Public access to county government, leadership and priorities in spending tax dollars were the focus of an animated campaign debate between Salt Lake County Commissioner Bart Barker and candidate Jim Bradley Tuesday.
Barker, a Republican, said the high level of public involvement in county government is demonstrated by the fact that 1,450 residents serve on advisory and policy boards and community councils, and some 12,600 residents volunteer time to the county.But Bradley, the Democrat challenging Barker, made reference to closed negotiating meetings regarding the Salt Palace and other items debated away from public view to argue that the County Commission has hidden its decisionmaking process from the public.
County Commission meetings should be held at a variety of locations around the valley and at different times of the day to make it possible for more people to attend, Bradley said, instead of always being held in the County Government Center on Monday and Wednesday mornings.
Barker countered that the reason Bradley doesn't know the debate process is because he hasn't attended very many of the commission's meetings. "The debate is occurring, you have to be there to watch it," he said.
Bradley said he would make governmental process more public. "The style of leadership is different between me and Barker. I'm proactive," he said. "That shows leadership."
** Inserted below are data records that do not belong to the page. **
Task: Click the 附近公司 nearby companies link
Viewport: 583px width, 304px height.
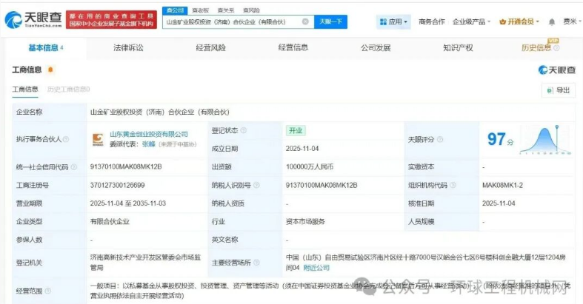Action: coord(317,268)
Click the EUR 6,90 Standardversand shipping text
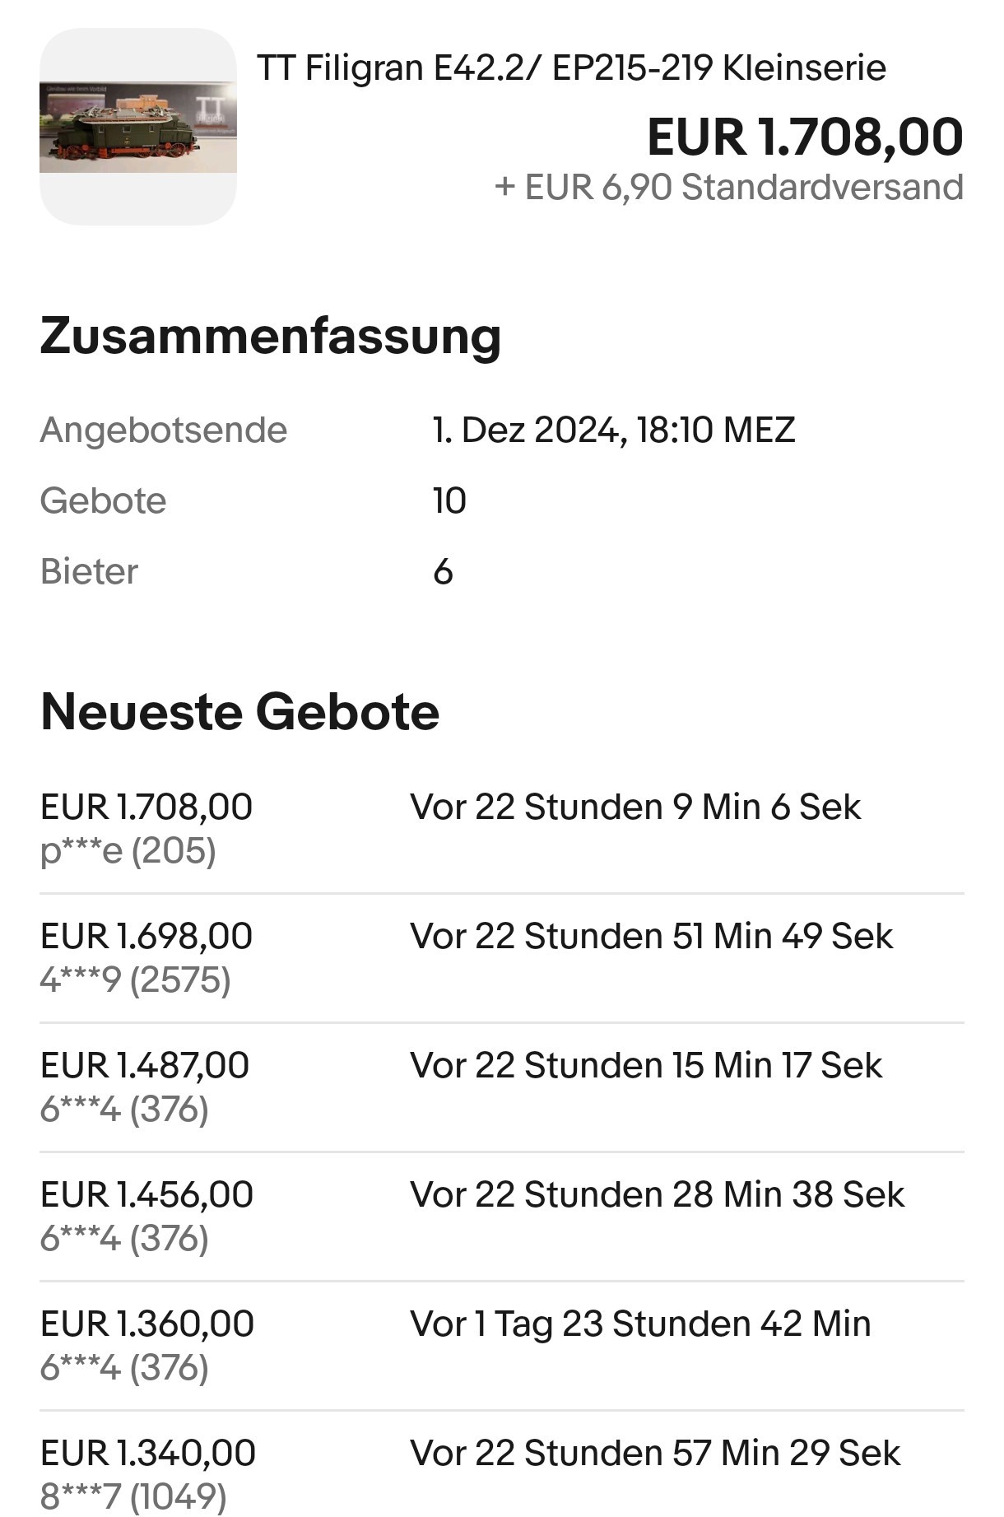The width and height of the screenshot is (1004, 1517). tap(728, 188)
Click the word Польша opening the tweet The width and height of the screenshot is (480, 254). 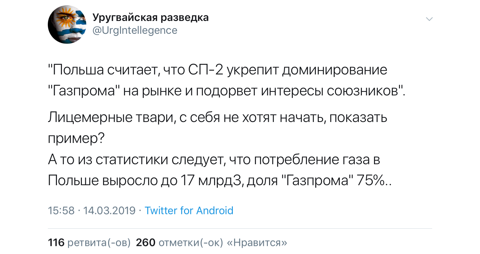pos(78,70)
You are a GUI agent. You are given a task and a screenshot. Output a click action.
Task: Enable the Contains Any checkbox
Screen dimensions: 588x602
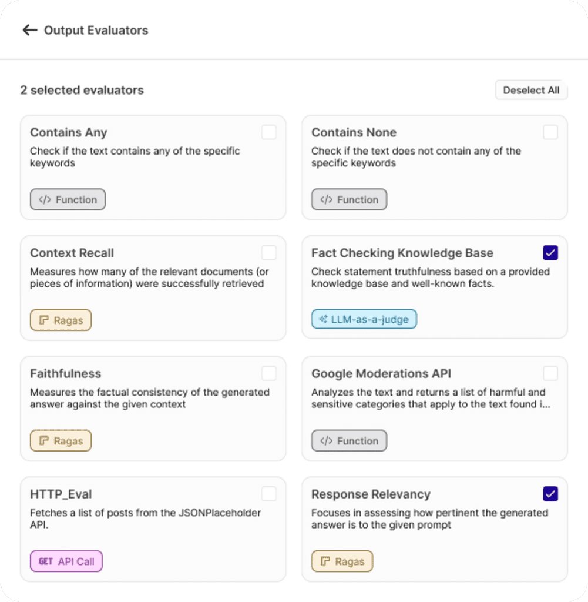tap(269, 132)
"It's interesting to have Jim stand here and say it's a matter of leadership and he's a leader. That's like saying, `I'm humble.' You really can't say that `I'm a leader' unless you've proved it," Barker said.
Debate moderators had to throw water on the verbal exchange several times. The discussion was the most agitated when the two candidates began sparring over questions about spending priorities and taxes. Bradley accused Barker of wasting county money on compensatory time for Salt Palace managers and architectural work for the controversial Dimple Dell golf course proposal while neglecting safety concerns like sidewalks and pedestrian over-passes.
"Salt Lake County has many streets that need sidewalks, many streets that need (pedestrian) overpasses. To put a price on all of those and achieve that would cost several million dollars to build all at once," Barker said. "Where would you get the money? Would you raise taxes to do it?" he asked Bradley.
"You're telling me that your hands are so tied that you can't find a couple of million dollars for overpasses?" Bradley shot back. "It's an issue of leadership to be able to take the public and say, `Hey, I'm going to have to raise the taxes in a particular area because there are services we really need' and have the wherewithal and the leadership ability and style to get the people to buy into it and say, `OK, we believe you, we don't want to pay it but we believe you,' " he said. "But as long as the public believes you're wasting their money . . . they're not going to be very enamored with the idea of raising their taxes."
Shared services throughout the county is another area Bradley accused the County Commission of neglecting. "Why don't we have a common metro (police) force? And why haven't we seen the political leadership that can take us there?"
"If you want to find out why law enforcement is not better coordinated in this valley," Barker said, "you have to look at the Democrat (Sheriff) Pete Hayward, with whom most city police chiefs cannot work."
Tuesday's debate was sponsored by the Hinckley Institute at the University of Utah, which has also scheduled a debate between Republican County Commissioner M. Tom Shimizu and Democrat challenger Randy Horiuchi Thursday morning.